Parents of preschool-aged children have raised concerns about the privacy settings on the social media site that could pose a privacy risk for children, the parents’ association for preschoolers and their parents said.
In a statement Friday, the American Academy of Pediatrics said that parents should be advised that their children’s Facebook posts are public, and that their child’s name, address, and contact information will be posted on the page of the child’s primary caregiver.
Parents also should be informed that they are not allowed to view or edit their child in any way, the statement said.
Children under the age of 12 are exempt from the privacy rules, the association said.
The organization said it is “aware” of several recent complaints of children’s privacy being violated on Facebook.
It’s important to note that this is an advisory, the AAP said, adding that the association is not asking parents to remove their children from Facebook, or restrict the activities they choose.
The organization said the public’s right to privacy extends to Facebook posts, even those of minors.
Children who post their personal information on the site for the first time may be exposed to additional risk of exploitation and harm, including bullying, harassment, and violence, the organization said.
Parents of children under the same age should be aware of their rights and be mindful of how their children communicate on Facebook, the group said.
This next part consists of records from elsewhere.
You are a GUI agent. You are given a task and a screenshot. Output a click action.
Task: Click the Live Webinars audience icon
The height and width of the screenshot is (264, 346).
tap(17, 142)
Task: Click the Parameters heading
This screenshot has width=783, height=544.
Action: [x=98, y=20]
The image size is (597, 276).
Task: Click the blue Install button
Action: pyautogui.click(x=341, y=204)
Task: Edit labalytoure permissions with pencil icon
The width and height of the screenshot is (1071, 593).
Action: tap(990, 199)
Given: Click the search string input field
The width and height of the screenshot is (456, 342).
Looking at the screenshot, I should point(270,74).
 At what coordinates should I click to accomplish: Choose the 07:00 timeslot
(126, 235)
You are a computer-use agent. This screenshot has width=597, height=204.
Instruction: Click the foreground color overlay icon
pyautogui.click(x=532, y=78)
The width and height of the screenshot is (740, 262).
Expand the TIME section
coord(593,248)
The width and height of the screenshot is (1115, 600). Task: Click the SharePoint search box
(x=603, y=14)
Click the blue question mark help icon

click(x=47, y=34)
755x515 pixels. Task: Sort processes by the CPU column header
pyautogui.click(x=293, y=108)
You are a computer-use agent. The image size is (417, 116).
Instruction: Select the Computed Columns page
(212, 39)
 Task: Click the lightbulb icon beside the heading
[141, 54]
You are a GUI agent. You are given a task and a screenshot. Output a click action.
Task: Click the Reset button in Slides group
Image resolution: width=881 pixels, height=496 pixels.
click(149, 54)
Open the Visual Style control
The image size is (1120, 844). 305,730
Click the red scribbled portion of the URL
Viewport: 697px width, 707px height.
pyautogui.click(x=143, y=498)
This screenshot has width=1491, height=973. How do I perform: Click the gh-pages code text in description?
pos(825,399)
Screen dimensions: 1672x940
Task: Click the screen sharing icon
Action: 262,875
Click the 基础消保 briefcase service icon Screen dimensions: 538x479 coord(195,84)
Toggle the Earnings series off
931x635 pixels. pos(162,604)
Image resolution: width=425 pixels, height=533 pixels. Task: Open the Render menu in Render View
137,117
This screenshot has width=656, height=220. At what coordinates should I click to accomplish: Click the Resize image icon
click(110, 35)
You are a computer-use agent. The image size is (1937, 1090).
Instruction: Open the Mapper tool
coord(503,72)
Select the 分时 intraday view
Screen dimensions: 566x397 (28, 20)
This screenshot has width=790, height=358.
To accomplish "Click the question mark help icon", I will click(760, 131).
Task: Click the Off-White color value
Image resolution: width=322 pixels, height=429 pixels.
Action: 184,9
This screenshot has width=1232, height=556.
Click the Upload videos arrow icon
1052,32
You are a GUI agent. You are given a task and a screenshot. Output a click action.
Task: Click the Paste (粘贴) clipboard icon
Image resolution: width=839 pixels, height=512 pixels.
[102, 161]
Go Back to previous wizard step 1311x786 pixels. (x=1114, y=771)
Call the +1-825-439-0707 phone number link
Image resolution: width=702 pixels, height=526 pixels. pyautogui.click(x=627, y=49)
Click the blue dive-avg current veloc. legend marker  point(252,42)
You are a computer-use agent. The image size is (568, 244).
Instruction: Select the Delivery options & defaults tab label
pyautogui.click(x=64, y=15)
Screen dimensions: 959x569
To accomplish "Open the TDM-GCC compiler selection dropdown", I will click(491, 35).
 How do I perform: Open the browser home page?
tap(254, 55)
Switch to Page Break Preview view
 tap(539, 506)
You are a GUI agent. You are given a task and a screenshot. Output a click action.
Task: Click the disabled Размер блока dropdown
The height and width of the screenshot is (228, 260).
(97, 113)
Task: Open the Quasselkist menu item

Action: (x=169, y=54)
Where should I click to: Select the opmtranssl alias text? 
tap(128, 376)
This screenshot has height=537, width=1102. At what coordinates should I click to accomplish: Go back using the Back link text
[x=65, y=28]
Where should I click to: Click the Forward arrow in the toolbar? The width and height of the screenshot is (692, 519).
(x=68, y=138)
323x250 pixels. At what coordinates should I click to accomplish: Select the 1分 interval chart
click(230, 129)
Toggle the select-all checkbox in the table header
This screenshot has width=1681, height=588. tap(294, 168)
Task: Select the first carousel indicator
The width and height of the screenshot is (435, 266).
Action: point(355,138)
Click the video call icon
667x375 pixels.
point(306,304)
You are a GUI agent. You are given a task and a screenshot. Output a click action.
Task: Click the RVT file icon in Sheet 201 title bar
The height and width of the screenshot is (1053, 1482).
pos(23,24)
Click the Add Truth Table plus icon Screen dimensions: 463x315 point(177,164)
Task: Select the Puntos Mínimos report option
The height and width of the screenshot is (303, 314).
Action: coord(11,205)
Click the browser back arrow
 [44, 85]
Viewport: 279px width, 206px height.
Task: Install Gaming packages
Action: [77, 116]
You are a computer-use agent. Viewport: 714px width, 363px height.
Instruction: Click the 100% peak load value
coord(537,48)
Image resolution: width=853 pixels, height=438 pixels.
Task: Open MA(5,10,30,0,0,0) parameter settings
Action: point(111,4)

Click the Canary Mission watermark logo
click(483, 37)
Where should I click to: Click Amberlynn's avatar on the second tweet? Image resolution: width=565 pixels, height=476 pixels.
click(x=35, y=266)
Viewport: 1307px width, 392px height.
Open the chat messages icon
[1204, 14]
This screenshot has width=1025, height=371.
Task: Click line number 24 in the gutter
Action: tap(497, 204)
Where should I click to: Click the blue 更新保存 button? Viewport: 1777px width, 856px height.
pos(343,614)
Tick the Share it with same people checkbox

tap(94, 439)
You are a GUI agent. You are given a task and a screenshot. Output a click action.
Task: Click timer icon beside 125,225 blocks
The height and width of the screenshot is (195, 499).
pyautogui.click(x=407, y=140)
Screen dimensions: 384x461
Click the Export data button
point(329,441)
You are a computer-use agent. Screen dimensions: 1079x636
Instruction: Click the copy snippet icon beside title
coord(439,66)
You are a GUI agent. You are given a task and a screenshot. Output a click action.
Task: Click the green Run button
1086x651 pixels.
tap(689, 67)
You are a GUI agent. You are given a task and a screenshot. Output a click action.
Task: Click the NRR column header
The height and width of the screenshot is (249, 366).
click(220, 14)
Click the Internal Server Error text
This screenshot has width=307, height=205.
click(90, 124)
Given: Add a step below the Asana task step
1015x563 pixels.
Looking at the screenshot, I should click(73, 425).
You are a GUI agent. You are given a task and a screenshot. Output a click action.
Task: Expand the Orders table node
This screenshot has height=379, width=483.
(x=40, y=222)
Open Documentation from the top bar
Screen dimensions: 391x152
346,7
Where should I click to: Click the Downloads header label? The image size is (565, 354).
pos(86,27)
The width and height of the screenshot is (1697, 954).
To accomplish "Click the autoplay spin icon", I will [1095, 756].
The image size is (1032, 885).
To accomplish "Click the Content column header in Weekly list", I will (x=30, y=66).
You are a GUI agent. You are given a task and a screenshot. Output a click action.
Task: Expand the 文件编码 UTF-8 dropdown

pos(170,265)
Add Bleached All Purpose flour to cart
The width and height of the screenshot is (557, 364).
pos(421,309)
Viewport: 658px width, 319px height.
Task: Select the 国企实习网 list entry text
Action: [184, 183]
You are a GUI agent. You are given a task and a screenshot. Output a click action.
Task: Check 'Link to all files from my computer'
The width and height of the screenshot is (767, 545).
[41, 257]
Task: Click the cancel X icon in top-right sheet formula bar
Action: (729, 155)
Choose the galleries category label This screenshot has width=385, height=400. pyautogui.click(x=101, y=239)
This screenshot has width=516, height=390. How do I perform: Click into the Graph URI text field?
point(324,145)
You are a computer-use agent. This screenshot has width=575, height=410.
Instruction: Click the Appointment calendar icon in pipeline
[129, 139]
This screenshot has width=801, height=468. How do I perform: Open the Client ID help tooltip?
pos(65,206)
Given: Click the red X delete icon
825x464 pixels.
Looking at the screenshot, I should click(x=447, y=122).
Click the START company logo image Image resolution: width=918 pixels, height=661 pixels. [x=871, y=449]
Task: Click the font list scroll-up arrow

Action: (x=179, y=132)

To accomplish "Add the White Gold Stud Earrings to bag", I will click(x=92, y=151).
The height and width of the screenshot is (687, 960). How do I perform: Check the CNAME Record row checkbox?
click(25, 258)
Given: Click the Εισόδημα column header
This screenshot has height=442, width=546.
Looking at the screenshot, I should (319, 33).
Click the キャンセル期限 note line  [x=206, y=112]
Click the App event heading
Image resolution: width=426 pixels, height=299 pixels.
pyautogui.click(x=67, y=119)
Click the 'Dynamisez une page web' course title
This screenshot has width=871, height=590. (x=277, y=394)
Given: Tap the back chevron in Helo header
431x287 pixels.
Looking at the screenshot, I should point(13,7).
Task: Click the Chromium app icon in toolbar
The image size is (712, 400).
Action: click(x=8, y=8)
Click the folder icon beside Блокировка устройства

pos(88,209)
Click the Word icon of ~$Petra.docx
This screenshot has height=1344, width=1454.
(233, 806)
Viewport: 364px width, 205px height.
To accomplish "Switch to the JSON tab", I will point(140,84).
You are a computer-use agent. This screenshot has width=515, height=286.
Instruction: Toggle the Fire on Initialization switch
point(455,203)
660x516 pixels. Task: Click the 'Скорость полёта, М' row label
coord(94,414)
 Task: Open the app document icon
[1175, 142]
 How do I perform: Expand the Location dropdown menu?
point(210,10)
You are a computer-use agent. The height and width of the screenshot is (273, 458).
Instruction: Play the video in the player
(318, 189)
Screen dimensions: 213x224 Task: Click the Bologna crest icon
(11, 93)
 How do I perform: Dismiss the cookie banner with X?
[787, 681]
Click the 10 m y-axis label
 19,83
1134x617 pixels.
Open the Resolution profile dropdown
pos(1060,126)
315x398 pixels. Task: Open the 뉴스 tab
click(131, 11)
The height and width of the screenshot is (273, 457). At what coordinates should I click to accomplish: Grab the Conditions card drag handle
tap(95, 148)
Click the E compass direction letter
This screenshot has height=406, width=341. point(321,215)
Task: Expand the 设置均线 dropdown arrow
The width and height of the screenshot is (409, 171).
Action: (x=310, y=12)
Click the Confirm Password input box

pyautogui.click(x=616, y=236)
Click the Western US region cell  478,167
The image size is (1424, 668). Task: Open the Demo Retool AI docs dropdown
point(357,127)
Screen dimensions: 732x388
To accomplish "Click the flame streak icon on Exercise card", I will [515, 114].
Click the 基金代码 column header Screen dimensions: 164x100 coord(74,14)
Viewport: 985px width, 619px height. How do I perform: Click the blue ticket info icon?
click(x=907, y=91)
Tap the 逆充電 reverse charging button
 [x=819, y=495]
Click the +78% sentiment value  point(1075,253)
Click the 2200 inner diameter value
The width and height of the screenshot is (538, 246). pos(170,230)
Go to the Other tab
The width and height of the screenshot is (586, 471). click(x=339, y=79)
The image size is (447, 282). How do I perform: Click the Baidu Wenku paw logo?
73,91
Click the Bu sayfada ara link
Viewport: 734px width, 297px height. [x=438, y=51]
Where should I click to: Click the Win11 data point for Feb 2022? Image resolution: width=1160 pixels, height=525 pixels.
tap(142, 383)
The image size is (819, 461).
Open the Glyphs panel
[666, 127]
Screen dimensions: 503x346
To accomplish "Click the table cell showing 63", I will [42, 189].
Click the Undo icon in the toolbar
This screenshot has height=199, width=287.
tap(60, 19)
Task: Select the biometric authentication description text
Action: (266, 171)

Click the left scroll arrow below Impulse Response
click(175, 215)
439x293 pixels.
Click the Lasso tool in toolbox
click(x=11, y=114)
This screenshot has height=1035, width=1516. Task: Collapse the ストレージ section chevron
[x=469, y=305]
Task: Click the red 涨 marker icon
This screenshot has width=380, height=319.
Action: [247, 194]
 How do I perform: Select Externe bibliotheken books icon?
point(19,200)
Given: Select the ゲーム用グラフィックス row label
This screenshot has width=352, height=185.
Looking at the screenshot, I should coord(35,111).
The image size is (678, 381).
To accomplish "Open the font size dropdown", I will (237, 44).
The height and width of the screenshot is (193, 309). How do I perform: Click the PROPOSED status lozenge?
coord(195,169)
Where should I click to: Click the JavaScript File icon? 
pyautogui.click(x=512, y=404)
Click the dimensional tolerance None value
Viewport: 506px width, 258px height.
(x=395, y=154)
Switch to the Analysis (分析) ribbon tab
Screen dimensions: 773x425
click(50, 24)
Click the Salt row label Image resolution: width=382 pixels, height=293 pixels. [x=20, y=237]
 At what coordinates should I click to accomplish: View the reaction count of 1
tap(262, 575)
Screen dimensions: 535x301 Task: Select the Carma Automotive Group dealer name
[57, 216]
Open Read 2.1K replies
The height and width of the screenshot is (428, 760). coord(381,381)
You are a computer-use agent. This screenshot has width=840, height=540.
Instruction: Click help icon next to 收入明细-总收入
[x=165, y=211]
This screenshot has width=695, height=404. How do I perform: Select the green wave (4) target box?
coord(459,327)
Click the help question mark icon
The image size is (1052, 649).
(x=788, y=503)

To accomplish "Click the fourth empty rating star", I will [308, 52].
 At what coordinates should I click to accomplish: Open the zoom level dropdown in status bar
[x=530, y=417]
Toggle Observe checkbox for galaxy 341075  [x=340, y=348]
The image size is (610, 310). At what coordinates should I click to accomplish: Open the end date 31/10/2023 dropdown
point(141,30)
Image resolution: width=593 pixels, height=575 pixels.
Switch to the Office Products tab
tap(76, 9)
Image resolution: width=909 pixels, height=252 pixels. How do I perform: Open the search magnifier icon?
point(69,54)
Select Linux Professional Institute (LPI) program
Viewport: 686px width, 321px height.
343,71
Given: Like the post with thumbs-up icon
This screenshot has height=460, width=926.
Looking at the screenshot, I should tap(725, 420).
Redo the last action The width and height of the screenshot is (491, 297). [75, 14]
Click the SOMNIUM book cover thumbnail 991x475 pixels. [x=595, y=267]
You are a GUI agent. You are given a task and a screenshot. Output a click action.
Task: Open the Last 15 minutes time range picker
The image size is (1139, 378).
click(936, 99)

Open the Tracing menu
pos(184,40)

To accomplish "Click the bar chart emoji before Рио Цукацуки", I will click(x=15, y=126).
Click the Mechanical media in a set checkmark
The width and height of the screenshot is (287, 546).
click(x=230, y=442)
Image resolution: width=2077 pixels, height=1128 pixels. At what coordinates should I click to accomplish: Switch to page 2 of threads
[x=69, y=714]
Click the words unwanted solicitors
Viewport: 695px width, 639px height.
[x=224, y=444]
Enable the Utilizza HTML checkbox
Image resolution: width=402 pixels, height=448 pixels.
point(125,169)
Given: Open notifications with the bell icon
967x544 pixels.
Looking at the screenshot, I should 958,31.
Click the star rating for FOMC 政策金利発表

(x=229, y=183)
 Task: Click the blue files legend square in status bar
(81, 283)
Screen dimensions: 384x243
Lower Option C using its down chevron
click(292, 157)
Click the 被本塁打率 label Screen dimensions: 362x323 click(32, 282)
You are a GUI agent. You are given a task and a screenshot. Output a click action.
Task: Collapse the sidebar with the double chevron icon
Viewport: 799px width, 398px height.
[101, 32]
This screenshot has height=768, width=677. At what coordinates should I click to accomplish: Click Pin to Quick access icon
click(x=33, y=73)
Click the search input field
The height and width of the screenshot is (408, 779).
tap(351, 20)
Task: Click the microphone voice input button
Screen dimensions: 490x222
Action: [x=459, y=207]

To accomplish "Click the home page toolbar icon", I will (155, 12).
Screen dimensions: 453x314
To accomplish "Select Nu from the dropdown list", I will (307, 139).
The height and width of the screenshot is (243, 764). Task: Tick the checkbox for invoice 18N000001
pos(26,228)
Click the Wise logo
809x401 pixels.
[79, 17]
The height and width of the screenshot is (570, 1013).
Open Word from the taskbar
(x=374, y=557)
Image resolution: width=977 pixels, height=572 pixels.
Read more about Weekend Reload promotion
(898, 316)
“Parents should be vigilant to the potential for children to engage in inappropriate behavior and engage in behaviors that could be viewed by others, including inappropriate content,” the statement continued.
“Parents should not be required to remove a child from Facebook and should be able to manage the content that is posted to their children.”
The AAP said that social media platforms have a responsibility to protect children’s personal information.
“Facebook, and any other social media platform, should do its part to ensure that their services are safe for all children and families,” the group added.
Twitter declined to comment.
ABC News’ Emily M. Lee, Michael T. O’Donnell and Matt Gagnon contributed to this report.